> Consigne
Pouvez-vous recopier fidèlement le passage de l'article sur les éleveuses ovines qui commence à « Éleveuses et fières » et se termine à « étude de 2012. » ?

Éleveuses et fières de l’être
Contact avec les animaux et la nature, facilité de manipulation, promotion de l’élevage auprès du grand public, indépendance… tels sont les attraits de l’élevage ovin pour les femmes qui sont entrées dans ses rangs.
n quart des exploitants agricoles en France sont des femmes. C’est même 30 % dans les élevages ovins et caprins. Une part en progression ces dernières années qui montre une évolution dans le monde agricole. Elles n’étaient que 8 % en 1970. La marge de progrès sur la parité homme-femme en agriculture reste importante et le secteur a tout à y gagner. « L’évolution des statuts offerts aux agricultrices a été le moteur, non de la croissance de l’emploi féminin en agriculture, mais de la visibilité de celui-ci », notait le centre d’étude et de prospective du ministère de l’Agriculture dans une étude de 2012.
Des éleveurs comme les autres, la douceur en plus
« L’agriculture est un secteur exemplaire en termes de féminisme », déclare Michèle Boudoin, présidente de la Fédération nationale ovine (FNO). De nombreuses agricultrices se sont souvent créé une activité indépendante, en réponse au besoin d’avoir quelque chose en propre sur l’exploitation. Elles assurent ainsi plus souvent l’accueil à la ferme, la transformation ou la vente directe des produits fermiers. On observe aussi que les exploitations exclusivement féminines ont plus souvent recours à la vente en circuits courts que les exploitations exclusivement masculines. Les femmes sont souvent à l’initiative de marchés de proximité qui les placent directement au contact des consommateurs. Elles proposent ainsi deux fois plus souvent un hébergement touristique que les exploitations masculines. 4,8 % proposent des activités de loisir contre seulement 0,8 % des chefs d’exploitation masculins.
Le modernisme a replacé la femme sur l’exploitation
« En vente directe, il y a beaucoup de femmes qui s’investissent. Peut-être parce qu’on aime bien discuter avec les clients », témoigne Odile Canon, éleveuse en Indre-et-Loire. La production ovine attire la gent féminine par la « facilité » de conduite des animaux. En effet, Odile Canon témoigne : « pendant un moment, en plus de la troupe ovine, nous avions une dizaine de vaches charolaises sur l’exploitation. Je n’étais pas toujours à l’aise avec elles, avec la peur me prendre un coup de patte ou de tête. » Les brebis, plus légères, plus dociles souvent et plus facilement manipulables par une femme seule les attirent de plus en plus. Historiquement les petits ruminants étaient à la charge des femmes sur les exploitations ce qui explique qu’une bonne partie des aménagements de bergerie et de la contention soit pensée pour une meilleure ergonomie et moins utiliser la force. « Le modernisme a permis aux femmes de prendre place sur tous les postes de l’exploitation », reprend la présidente de la FNO. Beaucoup d’éleveuses ont eu un autre métier avant de se consacrer aux ovins et elles apprécient l’indépendance qu’elles acquièrent avec la libéralisation de leur emploi.

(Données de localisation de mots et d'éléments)
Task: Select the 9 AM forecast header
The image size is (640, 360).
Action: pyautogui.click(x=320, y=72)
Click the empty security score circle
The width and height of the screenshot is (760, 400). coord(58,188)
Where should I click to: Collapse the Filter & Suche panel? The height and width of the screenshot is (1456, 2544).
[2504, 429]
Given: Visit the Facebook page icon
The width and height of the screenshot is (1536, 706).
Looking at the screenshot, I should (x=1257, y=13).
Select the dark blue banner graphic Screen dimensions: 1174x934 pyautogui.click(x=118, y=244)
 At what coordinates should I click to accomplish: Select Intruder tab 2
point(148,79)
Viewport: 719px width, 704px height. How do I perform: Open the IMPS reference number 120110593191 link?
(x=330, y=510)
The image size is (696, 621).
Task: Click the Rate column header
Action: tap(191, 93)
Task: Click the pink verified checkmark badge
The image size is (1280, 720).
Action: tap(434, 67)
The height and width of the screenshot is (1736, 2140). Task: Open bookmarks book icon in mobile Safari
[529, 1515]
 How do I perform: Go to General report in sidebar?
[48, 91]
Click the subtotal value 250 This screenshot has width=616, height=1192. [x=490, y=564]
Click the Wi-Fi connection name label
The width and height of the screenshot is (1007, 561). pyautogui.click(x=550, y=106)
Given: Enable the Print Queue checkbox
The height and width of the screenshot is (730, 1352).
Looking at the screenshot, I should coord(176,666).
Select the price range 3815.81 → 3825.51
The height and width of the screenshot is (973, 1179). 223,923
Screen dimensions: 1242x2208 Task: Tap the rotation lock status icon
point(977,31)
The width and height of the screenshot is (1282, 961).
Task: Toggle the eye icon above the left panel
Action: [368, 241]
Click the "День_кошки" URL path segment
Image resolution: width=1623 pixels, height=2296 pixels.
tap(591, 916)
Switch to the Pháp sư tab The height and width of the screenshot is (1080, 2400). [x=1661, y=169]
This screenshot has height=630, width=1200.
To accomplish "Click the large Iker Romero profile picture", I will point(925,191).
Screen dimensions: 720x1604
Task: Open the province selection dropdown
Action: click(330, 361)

> Réponse
Éleveuses et fières de l’être
Contact avec les animaux et la nature, facilité de manipulation, promotion de l’élevage auprès du grand public, indépendance… tels sont les attraits de l’élevage ovin pour les femmes qui sont entrées dans ses rangs.
n quart des exploitants agricoles en France sont des femmes. C’est même 30 % dans les élevages ovins et caprins. Une part en progression ces dernières années qui montre une évolution dans le monde agricole. Elles n’étaient que 8 % en 1970. La marge de progrès sur la parité homme-femme en agriculture reste importante et le secteur a tout à y gagner. « L’évolution des statuts offerts aux agricultrices a été le moteur, non de la croissance de l’emploi féminin en agriculture, mais de la visibilité de celui-ci », notait le centre d’étude et de prospective du ministère de l’Agriculture dans une étude de 2012.